* _Instructions for the task_: Swap "Viewport" for "Window" wherever it occurs in all of the entries below, and reproduce them with everything else unchanged.

* _Listed entries_:
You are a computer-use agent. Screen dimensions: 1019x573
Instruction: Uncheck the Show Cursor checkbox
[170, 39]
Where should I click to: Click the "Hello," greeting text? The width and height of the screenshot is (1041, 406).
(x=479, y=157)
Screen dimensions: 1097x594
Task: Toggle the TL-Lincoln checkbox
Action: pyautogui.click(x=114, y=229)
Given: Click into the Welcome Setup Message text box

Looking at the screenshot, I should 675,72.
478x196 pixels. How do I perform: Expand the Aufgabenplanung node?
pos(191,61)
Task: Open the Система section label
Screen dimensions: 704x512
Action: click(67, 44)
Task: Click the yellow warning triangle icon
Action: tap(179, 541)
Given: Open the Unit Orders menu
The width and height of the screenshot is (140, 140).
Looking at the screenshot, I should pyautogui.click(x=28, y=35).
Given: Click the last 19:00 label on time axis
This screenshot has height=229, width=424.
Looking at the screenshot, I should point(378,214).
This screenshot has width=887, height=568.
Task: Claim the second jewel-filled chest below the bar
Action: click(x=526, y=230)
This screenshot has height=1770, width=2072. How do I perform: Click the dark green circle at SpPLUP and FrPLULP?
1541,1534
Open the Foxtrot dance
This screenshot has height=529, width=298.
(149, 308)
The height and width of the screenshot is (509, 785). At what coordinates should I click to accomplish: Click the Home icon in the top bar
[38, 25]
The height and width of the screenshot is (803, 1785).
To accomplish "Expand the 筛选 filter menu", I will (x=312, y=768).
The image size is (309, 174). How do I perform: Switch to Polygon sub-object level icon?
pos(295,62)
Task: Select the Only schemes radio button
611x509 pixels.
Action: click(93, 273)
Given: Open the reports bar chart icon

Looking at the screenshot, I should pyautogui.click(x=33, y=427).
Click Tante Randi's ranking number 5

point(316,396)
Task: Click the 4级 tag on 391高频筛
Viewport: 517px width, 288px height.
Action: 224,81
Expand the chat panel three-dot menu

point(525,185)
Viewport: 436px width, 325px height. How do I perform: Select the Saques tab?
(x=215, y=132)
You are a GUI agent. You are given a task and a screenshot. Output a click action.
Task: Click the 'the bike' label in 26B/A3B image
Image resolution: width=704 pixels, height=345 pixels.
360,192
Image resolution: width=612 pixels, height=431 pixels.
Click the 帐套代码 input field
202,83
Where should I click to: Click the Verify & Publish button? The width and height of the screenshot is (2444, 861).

* _Solution to this exercise_:
You are a computer-use agent. Screen dimensions: 1019x573
Instruction: Uncheck the Show Cursor checkbox
[170, 39]
Where should I click to: Click the "Hello," greeting text? The width and height of the screenshot is (1041, 406).
(x=479, y=157)
Screen dimensions: 1097x594
Task: Toggle the TL-Lincoln checkbox
Action: pyautogui.click(x=114, y=229)
Given: Click into the Welcome Setup Message text box

Looking at the screenshot, I should 675,72.
478x196 pixels. How do I perform: Expand the Aufgabenplanung node?
pos(191,61)
Task: Open the Система section label
Screen dimensions: 704x512
Action: click(67, 44)
Task: Click the yellow warning triangle icon
Action: tap(179, 541)
Given: Open the Unit Orders menu
The width and height of the screenshot is (140, 140).
Looking at the screenshot, I should pyautogui.click(x=28, y=35).
Given: Click the last 19:00 label on time axis
This screenshot has height=229, width=424.
Looking at the screenshot, I should point(378,214).
This screenshot has width=887, height=568.
Task: Claim the second jewel-filled chest below the bar
Action: click(x=526, y=230)
This screenshot has height=1770, width=2072. How do I perform: Click the dark green circle at SpPLUP and FrPLULP?
1541,1534
Open the Foxtrot dance
This screenshot has height=529, width=298.
(149, 308)
The height and width of the screenshot is (509, 785). At what coordinates should I click to accomplish: Click the Home icon in the top bar
[38, 25]
The height and width of the screenshot is (803, 1785).
To accomplish "Expand the 筛选 filter menu", I will (x=312, y=768).
The image size is (309, 174). How do I perform: Switch to Polygon sub-object level icon?
pos(295,62)
Task: Select the Only schemes radio button
611x509 pixels.
Action: click(93, 273)
Given: Open the reports bar chart icon

Looking at the screenshot, I should pyautogui.click(x=33, y=427).
Click Tante Randi's ranking number 5

point(316,396)
Task: Click the 4级 tag on 391高频筛
Window: 517px width, 288px height.
Action: 224,81
Expand the chat panel three-dot menu

point(525,185)
Window: 436px width, 325px height. How do I perform: Select the Saques tab?
(x=215, y=132)
You are a GUI agent. You are given a task and a screenshot. Output a click action.
Task: Click the 'the bike' label in 26B/A3B image
Image resolution: width=704 pixels, height=345 pixels.
360,192
Image resolution: width=612 pixels, height=431 pixels.
Click the 帐套代码 input field
202,83
Where should I click to: Click the Verify & Publish button? The width and height of the screenshot is (2444, 861).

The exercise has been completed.